Building a Legacy in Rio Hondo
Meet Ovi Atkinson, who lives and farms alongside the Cameron Wind facility on the Texas Gulf Coast.
The American wind belt overlays some of our nation’s most productive rural farmland, and as we develop our wind projects, we often have the privilege to partner with some of the hardworking men and women who cultivate this land.
For one of our recent Wind Stories, we had the pleasure to spend some time with Ovi Atkinson and his family in Rio Hondo, Texas, home of the 165 MW Cameron Wind facility.
As a cotton farmer in south Texas, Ovi knows how vulnerable his family is to changes in commodity prices, drought years, pests, and other potential agricultural disturbances. As a participant in the Cameron Wind farm, Ovi also knows that the economic security provided by the wind turbines on his property will help his children stay on their land and keep their farming traditions alive.

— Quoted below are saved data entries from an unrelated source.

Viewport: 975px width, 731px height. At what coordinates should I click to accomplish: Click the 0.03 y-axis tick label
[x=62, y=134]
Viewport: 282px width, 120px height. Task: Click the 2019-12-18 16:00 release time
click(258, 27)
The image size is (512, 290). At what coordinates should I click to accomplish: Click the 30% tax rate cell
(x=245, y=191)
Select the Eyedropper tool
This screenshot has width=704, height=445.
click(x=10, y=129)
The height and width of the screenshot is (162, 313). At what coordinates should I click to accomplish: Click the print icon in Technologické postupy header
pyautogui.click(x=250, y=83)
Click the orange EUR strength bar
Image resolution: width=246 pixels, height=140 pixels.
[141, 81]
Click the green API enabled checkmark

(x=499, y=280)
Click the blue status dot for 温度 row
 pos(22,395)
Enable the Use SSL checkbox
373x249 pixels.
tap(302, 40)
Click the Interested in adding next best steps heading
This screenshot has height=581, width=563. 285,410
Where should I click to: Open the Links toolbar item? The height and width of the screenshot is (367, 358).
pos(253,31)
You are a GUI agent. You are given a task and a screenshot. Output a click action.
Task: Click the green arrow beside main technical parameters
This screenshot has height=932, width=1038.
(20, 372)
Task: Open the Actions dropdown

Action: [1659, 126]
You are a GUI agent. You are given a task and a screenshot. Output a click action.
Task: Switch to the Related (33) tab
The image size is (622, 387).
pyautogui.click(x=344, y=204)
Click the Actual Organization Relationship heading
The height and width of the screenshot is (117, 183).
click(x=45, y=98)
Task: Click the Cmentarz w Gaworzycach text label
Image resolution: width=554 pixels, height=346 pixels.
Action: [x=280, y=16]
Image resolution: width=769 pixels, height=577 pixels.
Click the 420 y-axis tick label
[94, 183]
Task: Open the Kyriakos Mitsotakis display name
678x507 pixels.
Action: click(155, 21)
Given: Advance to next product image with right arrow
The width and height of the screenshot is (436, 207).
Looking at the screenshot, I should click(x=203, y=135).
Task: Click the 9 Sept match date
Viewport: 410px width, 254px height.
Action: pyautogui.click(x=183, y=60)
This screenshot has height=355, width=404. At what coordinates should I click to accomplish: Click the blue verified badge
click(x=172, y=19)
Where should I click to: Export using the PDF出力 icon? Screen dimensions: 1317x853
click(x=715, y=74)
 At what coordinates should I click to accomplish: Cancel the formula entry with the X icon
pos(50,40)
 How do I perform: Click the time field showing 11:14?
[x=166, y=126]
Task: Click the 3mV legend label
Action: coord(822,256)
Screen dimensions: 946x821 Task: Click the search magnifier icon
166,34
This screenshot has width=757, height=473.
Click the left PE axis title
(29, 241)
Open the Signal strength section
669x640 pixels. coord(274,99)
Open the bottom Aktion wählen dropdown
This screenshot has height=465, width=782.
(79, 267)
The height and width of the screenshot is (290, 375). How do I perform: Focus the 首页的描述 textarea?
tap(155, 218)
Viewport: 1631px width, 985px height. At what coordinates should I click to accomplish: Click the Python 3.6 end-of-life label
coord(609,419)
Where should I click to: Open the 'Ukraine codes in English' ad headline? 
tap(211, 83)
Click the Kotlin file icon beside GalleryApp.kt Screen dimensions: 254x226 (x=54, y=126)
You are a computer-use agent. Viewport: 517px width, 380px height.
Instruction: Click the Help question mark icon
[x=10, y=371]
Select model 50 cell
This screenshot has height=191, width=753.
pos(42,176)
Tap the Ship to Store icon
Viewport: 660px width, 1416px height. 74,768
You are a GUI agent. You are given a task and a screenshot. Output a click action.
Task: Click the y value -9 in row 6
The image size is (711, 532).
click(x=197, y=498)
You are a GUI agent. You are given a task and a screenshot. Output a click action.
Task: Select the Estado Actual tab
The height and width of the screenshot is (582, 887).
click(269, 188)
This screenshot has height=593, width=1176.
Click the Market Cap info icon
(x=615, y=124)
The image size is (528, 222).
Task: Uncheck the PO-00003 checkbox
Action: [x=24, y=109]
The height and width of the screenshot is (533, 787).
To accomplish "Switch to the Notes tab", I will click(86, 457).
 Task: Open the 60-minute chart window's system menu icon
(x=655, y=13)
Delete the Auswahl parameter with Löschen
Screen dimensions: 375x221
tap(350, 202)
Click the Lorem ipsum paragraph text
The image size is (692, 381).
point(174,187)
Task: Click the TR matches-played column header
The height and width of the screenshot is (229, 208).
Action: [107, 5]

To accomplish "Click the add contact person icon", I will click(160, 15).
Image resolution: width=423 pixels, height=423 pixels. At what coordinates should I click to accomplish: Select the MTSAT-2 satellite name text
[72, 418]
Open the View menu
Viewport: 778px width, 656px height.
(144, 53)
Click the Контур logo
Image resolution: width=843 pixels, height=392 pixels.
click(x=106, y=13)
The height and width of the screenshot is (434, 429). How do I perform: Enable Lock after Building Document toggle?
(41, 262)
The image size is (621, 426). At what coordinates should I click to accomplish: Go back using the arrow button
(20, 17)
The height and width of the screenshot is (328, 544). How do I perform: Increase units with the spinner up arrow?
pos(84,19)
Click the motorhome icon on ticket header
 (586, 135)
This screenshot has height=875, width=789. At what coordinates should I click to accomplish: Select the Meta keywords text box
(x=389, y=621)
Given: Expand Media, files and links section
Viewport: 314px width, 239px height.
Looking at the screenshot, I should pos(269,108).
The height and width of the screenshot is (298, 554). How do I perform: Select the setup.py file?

“My father farmed cotton, and my grandfather, and maybe his father before him, and we still do it,” Ovi explains. “Our commodity prices, they’re not good. We make money to pay our bills, but we hardly make ends meet on the farm. The wind turbines are working and producing easy revenue for us that we won’t get from the farm, but we get it from the wind. We’ll never leave the land or the farm or the kids. It all comes down to the love that we have for each other, for the land, and for the area where we live.”
Cameron Wind, developed by Apex and owned by IKEA, generates enough energy to power about 59,000 homes. Operating since 2015, Cameron Wind is providing millions of dollars in economic benefits to the Rio Hondo community, local landowners, and Cameron County.
Watch Ovi’s Wind Story here.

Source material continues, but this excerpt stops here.